The Renaissance of Italian Literature

The dawn of the European Renaissance first appeared in Italy. The first one represents Dante. With his masterpiece Divine Comedy, he became a great poet in the history of Italian and European literature. Petrarch and Boccaccio, two other pioneers of the Renaissance, pioneered modern European lyric poetry and short stories with Song and decameron respectively.

/kloc-from the second half of the 4th century to the middle of the 5th century, the most important poet was Poliziano (1454 ~ 1494), whose poems reflected humanists' yearning for the pastoral world. Pulch (1432 ~ 1484) and Bovado (144 1 ~ 1494) entered the history of Italian literature with the legendary narrative poems of knight, Morganti and lovely Roland respectively.

The representative figures in the late Renaissance are Ariosto (1474 ~ 1533), Machiavelli (1469 ~ 1527) and Tasso (1544 ~1527). Ariosto's Crazy Roland, after Beauvado's Lovely Roland, paved the way for the development of European narrative poetry. The comedies of Machiavelli, Ariosto and Aretino (1492 ~ 1556) laid the foundation for the development of Italian comedies. Tasso's narrative poem "Liberated Jerusalem" shines with the last light of the Renaissance.

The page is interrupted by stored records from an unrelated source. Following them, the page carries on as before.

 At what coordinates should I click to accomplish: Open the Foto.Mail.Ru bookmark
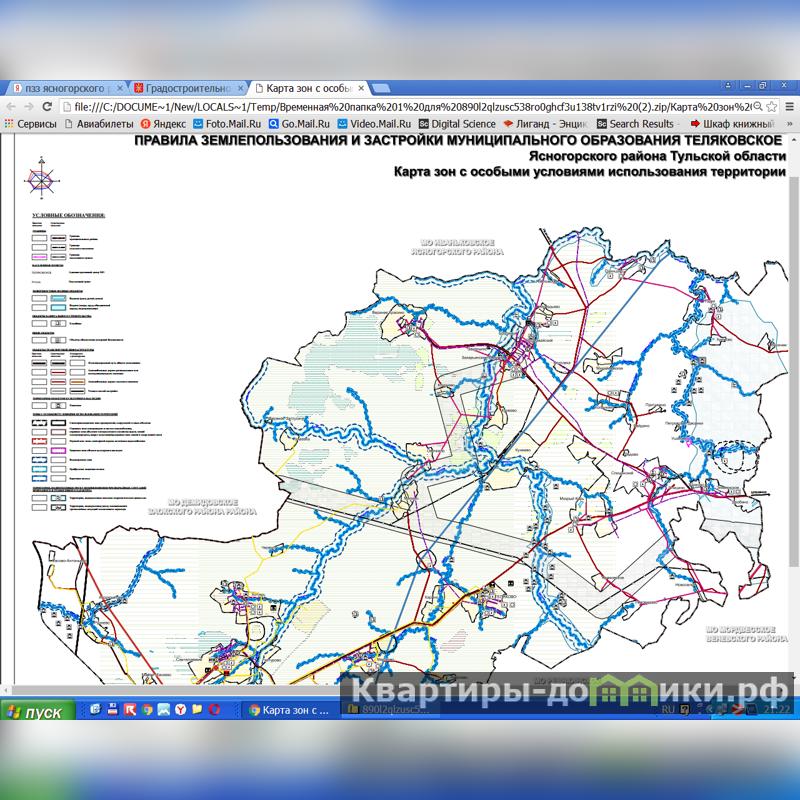pyautogui.click(x=226, y=124)
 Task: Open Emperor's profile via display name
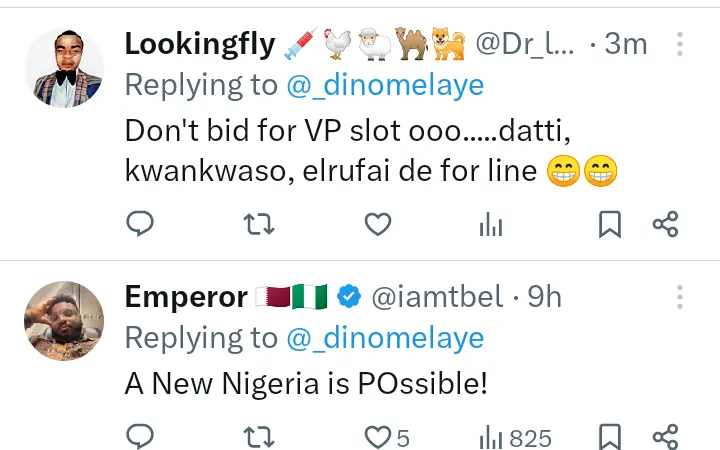[x=186, y=297]
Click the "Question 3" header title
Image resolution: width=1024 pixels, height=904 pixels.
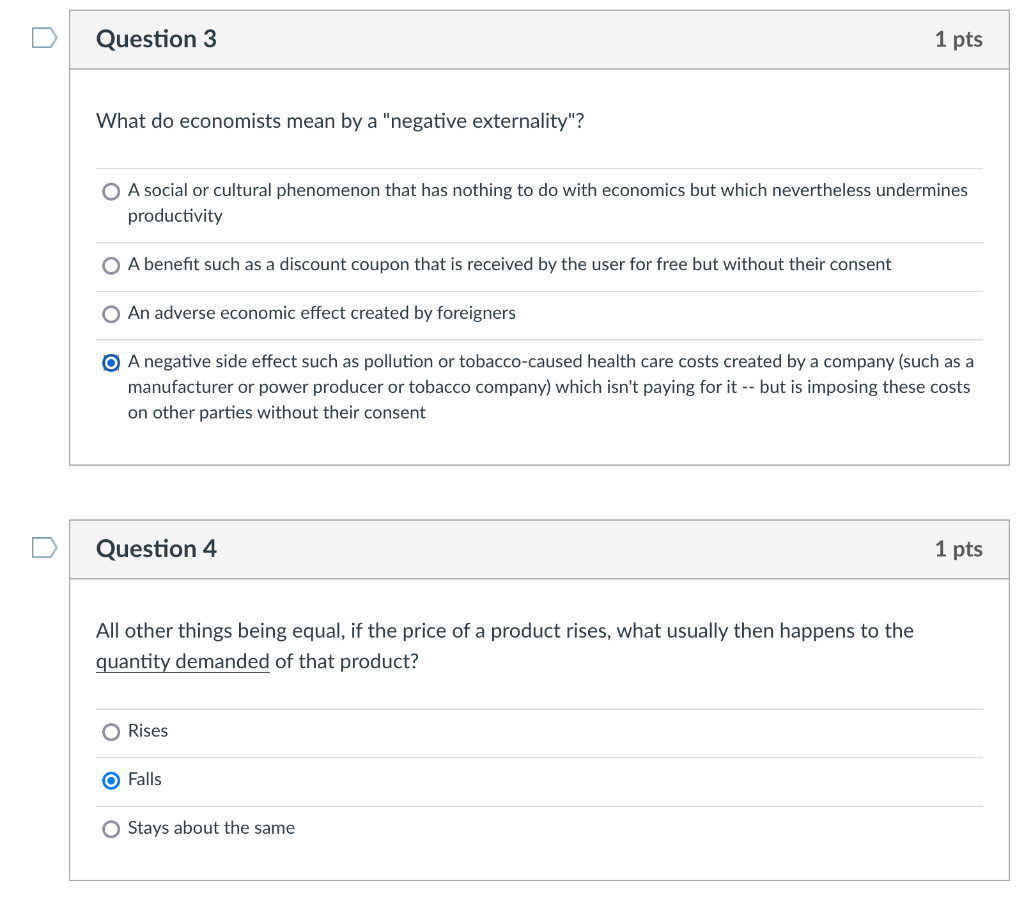[156, 39]
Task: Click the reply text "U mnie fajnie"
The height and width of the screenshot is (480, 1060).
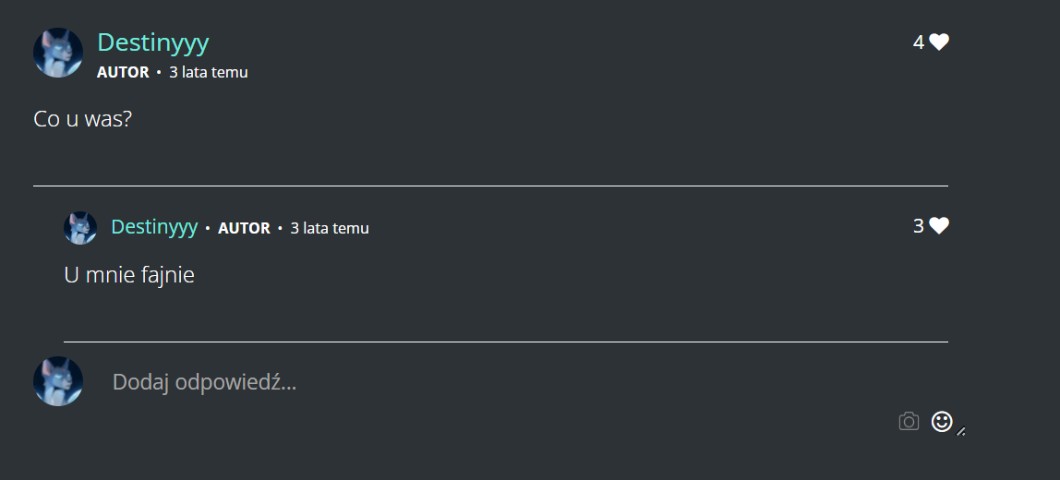Action: click(x=129, y=275)
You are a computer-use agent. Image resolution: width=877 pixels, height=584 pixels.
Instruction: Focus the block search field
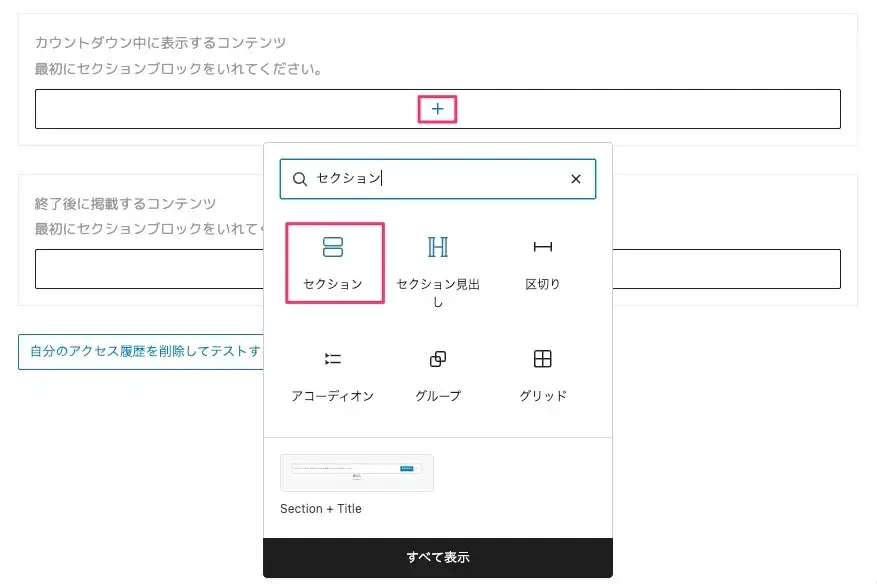(440, 179)
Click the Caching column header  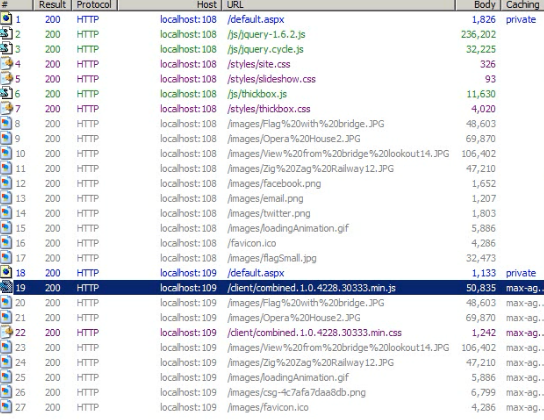(x=522, y=5)
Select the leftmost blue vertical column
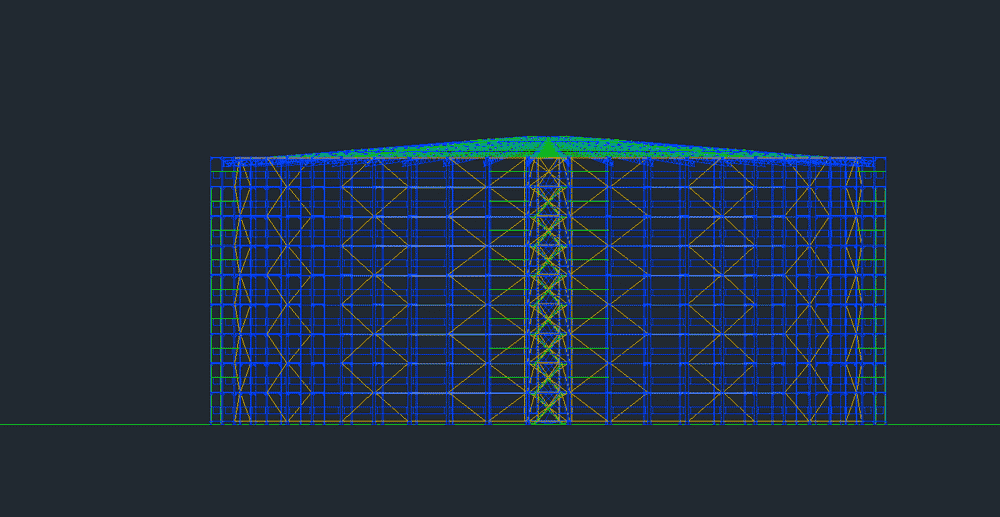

17 ~18th century literature17th century, Italy lost its important position in European economy and culture due to foreign invasion and political turmoil. Literature presents a scene of decline. Marino (1569 ~ 1625), as a representative of formalist literature, appeared the marino School of Poetry and the Acadian School of Poetry.

/kloc-In the second half of the 0/8th century, Italy gained a relatively stable situation. Natural science, materialist philosophy and the Enlightenment were widely spread. Enlightenment literature appeared. Gordoni (1707 ~ 1793), the most accomplished enlightenment writer, innovated the long-standing popular "masked comedy" and created the "custom comedy", which embodied the distinct democratic thought and laid the foundation for the development of Italian realistic drama.